# English Speaking Butcher



## rhenderson1 (Sep 2, 2010)

I have recently moved to Kiffisia in the northern suburbs of Athens. Does anybody know of a good english speaking butcher. I hate to get meat out the supermarket and would prefer to use a good english speaking butcher.


----------



## MaidenScotland (Jun 6, 2009)

Hi and welcome to the forum

Greek Cuts of Meat - Diagrams and Translations

if you follow that link there are the different cuts of meat etc and the Greek terms for them.

Maiden


----------



## hecate (Jul 12, 2010)

rhenderson1 said:


> I have recently moved to Kiffisia in the northern suburbs of Athens. Does anybody know of a good english speaking butcher.

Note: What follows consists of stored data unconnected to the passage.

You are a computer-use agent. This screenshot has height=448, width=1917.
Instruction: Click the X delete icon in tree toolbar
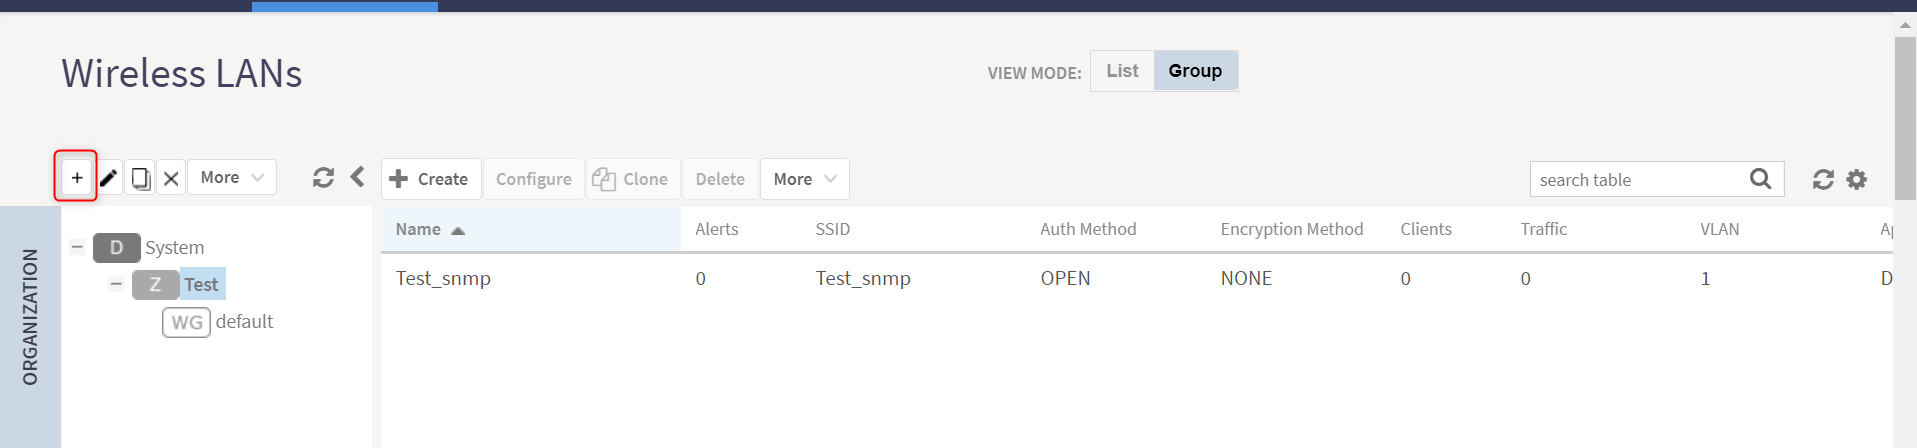pos(171,179)
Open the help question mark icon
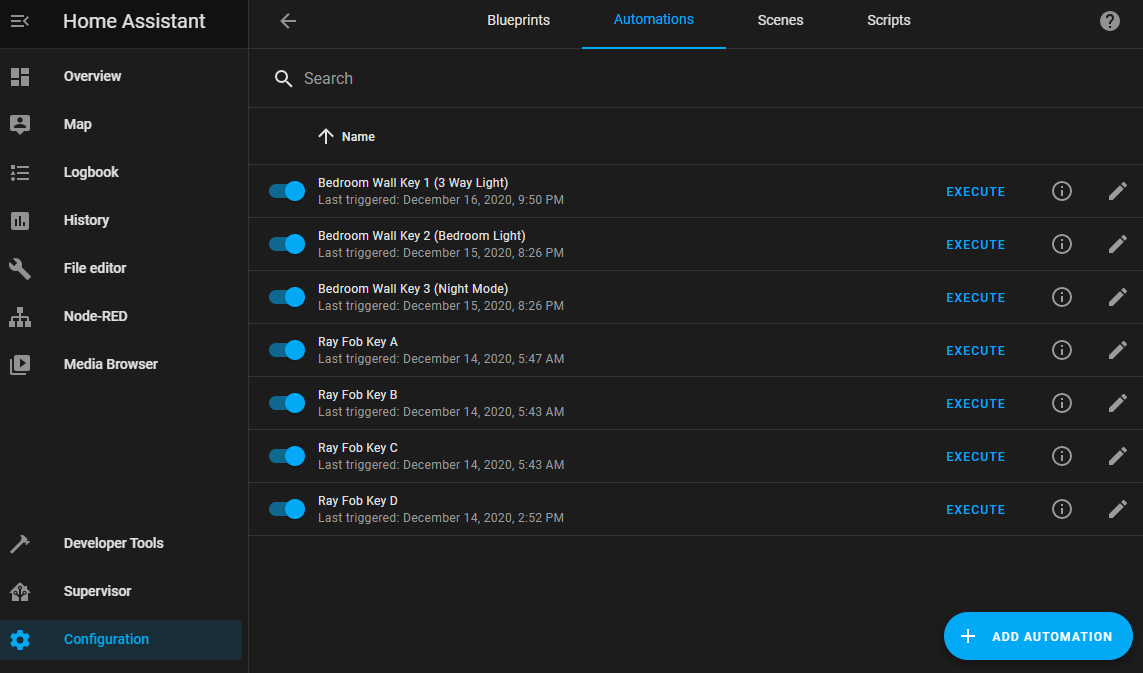Image resolution: width=1143 pixels, height=673 pixels. click(x=1109, y=21)
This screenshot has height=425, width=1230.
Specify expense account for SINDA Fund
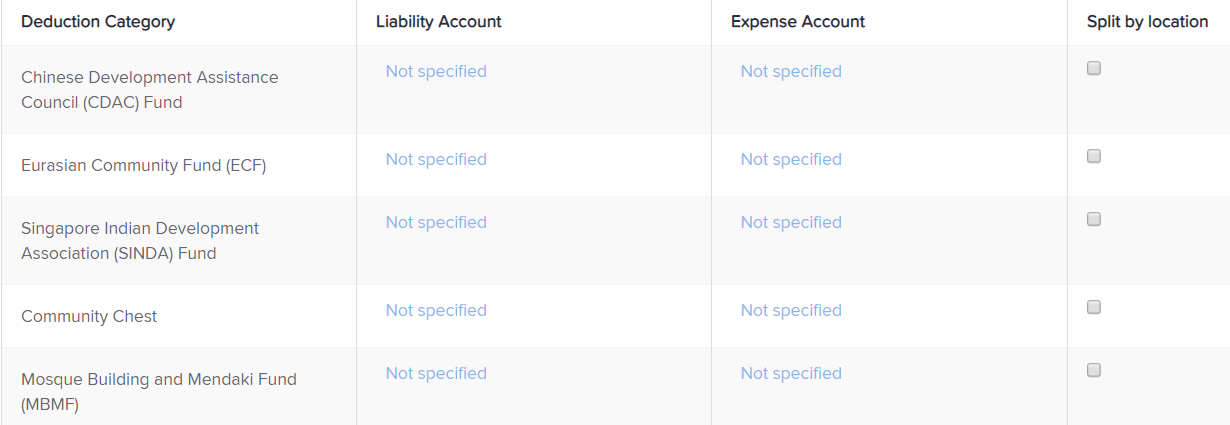click(791, 222)
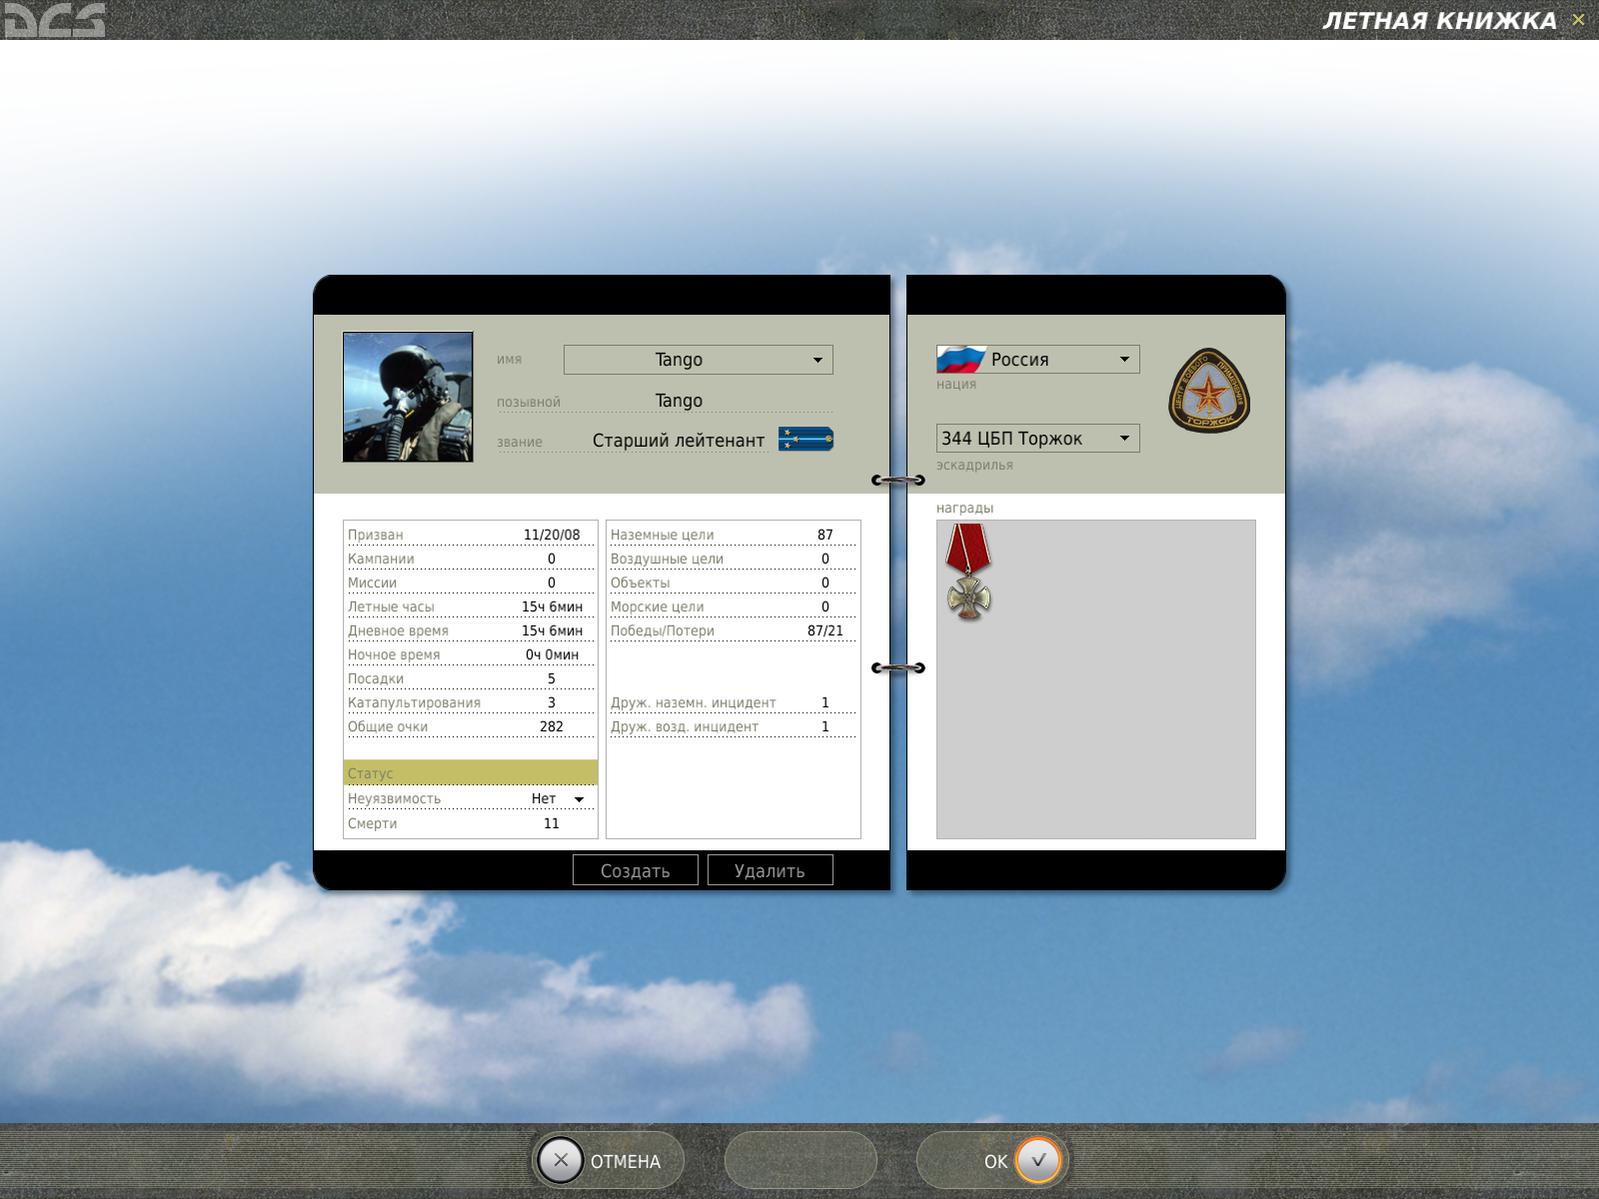Screen dimensions: 1599x1199
Task: Select the Статус highlighted row
Action: coord(470,773)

I hate to get meat out the supermarket and would prefer to use a good english speaking butcher.


Welcome neighbor!

Many speak English, but none are butchers in the sense we're used to - MaidenScotland's chart really will suffice. Supermarkets are your best bet: Thanopolos's are pricey but abound in UK products, AB are pretty good with meat in general.

What part of Kifissia?
Cheers, Hecate


----------



## rhenderson1 (Sep 2, 2010)

hecate said:


> Welcome neighbor!
> 
> Many speak English, but none are butchers in the sense we're used to - MaidenScotland's chart really will suffice. Supermarkets are your best bet: Thanopolos's are pricey but abound in UK products, AB are pretty good with meat in general.
> 
> ...


Nea Kiffisia near the Thanopolos's supermarket . just beside the park with the cafe and the full scale model of the fighter jet if you know this area.


----------



## rhenderson1 (Sep 2, 2010)

Nea Kiffisia actually beside the circular park with the cafe and the fighter jet model. if you know this area


----------



## hecate (Jul 12, 2010)

rhenderson1 said:


> Nea Kiffisia actually beside the circular park with the cafe and the fighter jet model. if you know this area


Of coures. Have coffee with friends at the "airplane" cafe most Sunday A.M.s


----------